Element and text location data:
--- Begin ---

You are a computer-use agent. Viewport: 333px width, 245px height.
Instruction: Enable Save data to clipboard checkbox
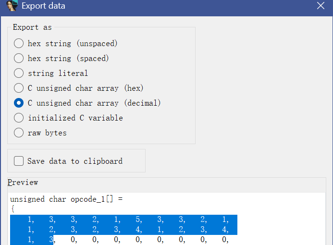pos(19,161)
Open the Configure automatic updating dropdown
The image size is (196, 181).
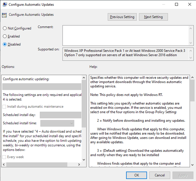pos(42,87)
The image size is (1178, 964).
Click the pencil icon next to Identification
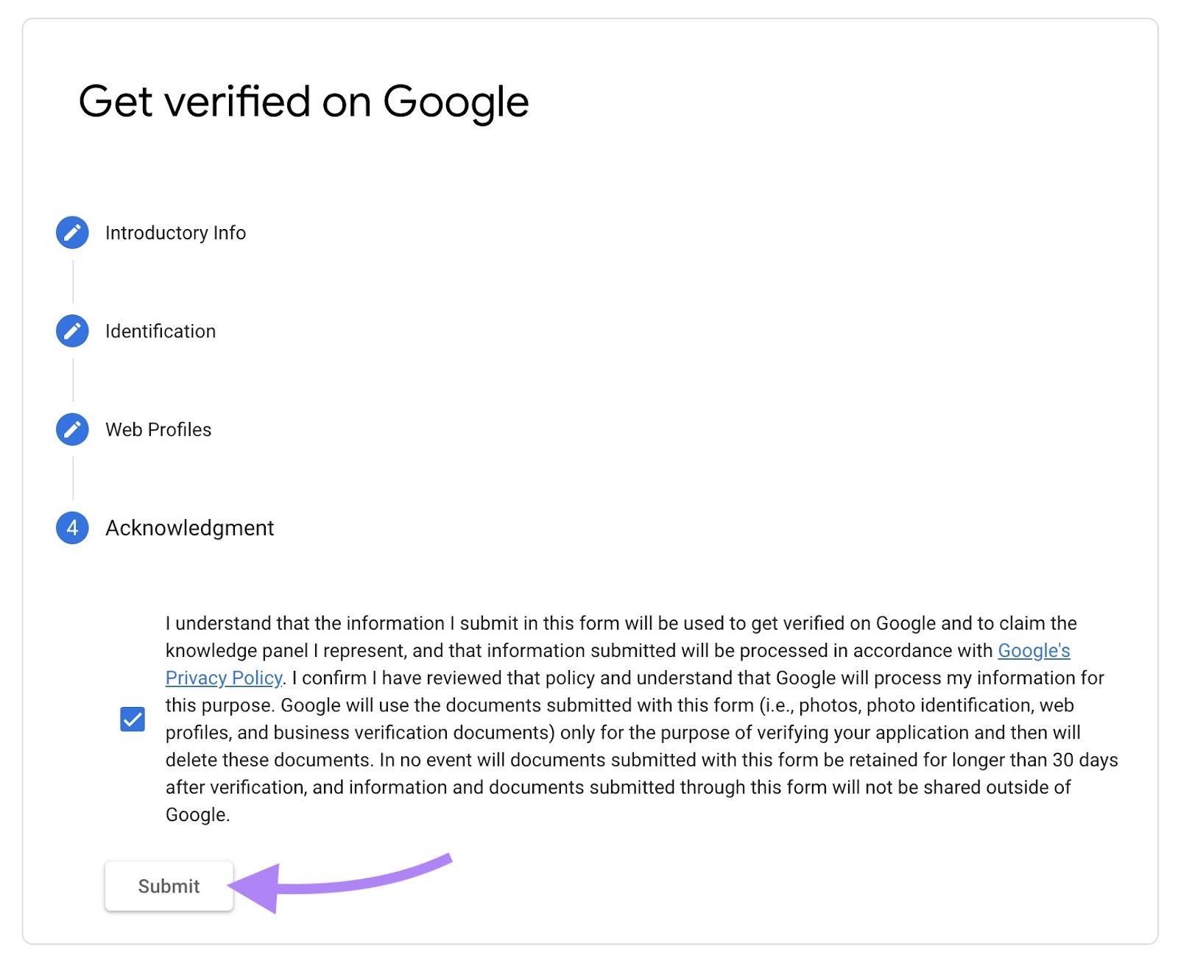point(71,331)
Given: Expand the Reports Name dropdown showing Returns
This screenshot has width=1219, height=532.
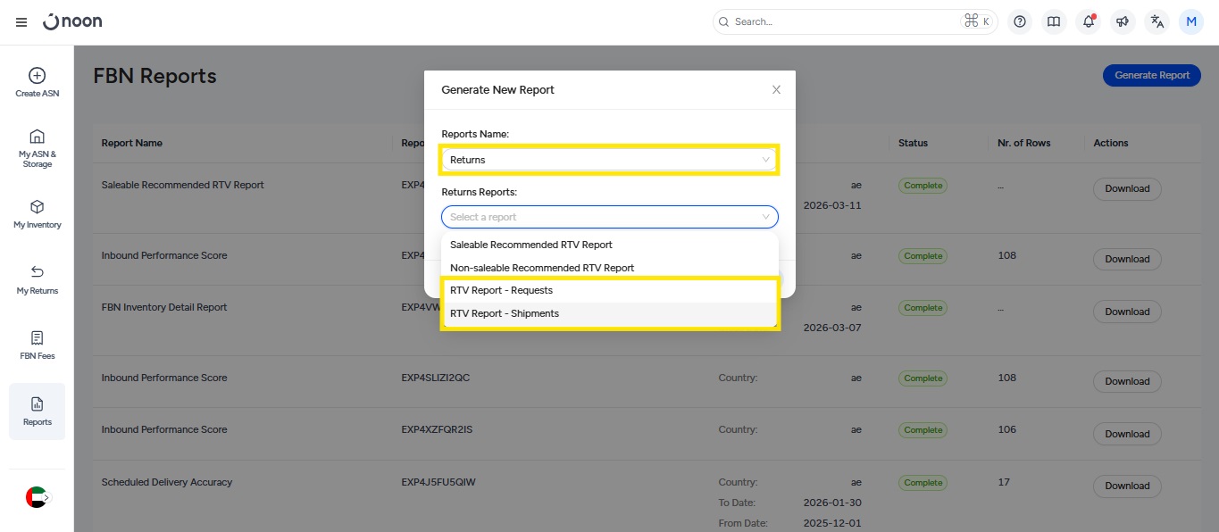Looking at the screenshot, I should pyautogui.click(x=609, y=160).
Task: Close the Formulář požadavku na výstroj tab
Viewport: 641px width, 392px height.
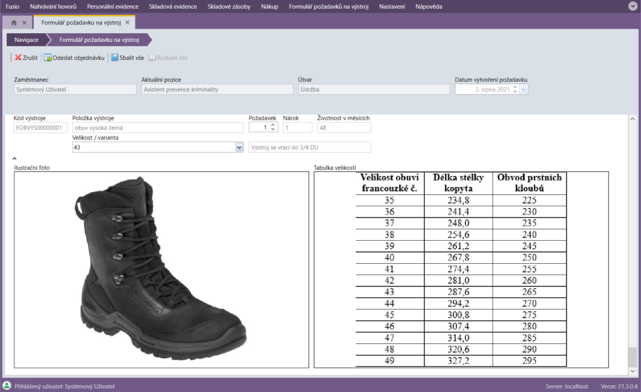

--- End ---

SHORT PROBLEM: Rewrite the lines of all the items above as one numbered list, leaving out any blank lines. Do not include the pictures in your list.

COMPLETE ANSWER:
1. You are a computer-use agent. Viewport: 333px width, 245px height.
2. Instruction: Enable Save data to clipboard checkbox
3. pos(19,161)
4. Open the Configure automatic updating dropdown
5. The image size is (196, 181).
6. pos(42,87)
7. The image size is (1178, 964).
8. Click the pencil icon next to Identification
9. point(71,331)
10. Given: Expand the Reports Name dropdown showing Returns
11. This screenshot has width=1219, height=532.
12. Looking at the screenshot, I should pyautogui.click(x=609, y=160).
13. Task: Close the Formulář požadavku na výstroj tab
14. Viewport: 641px width, 392px height.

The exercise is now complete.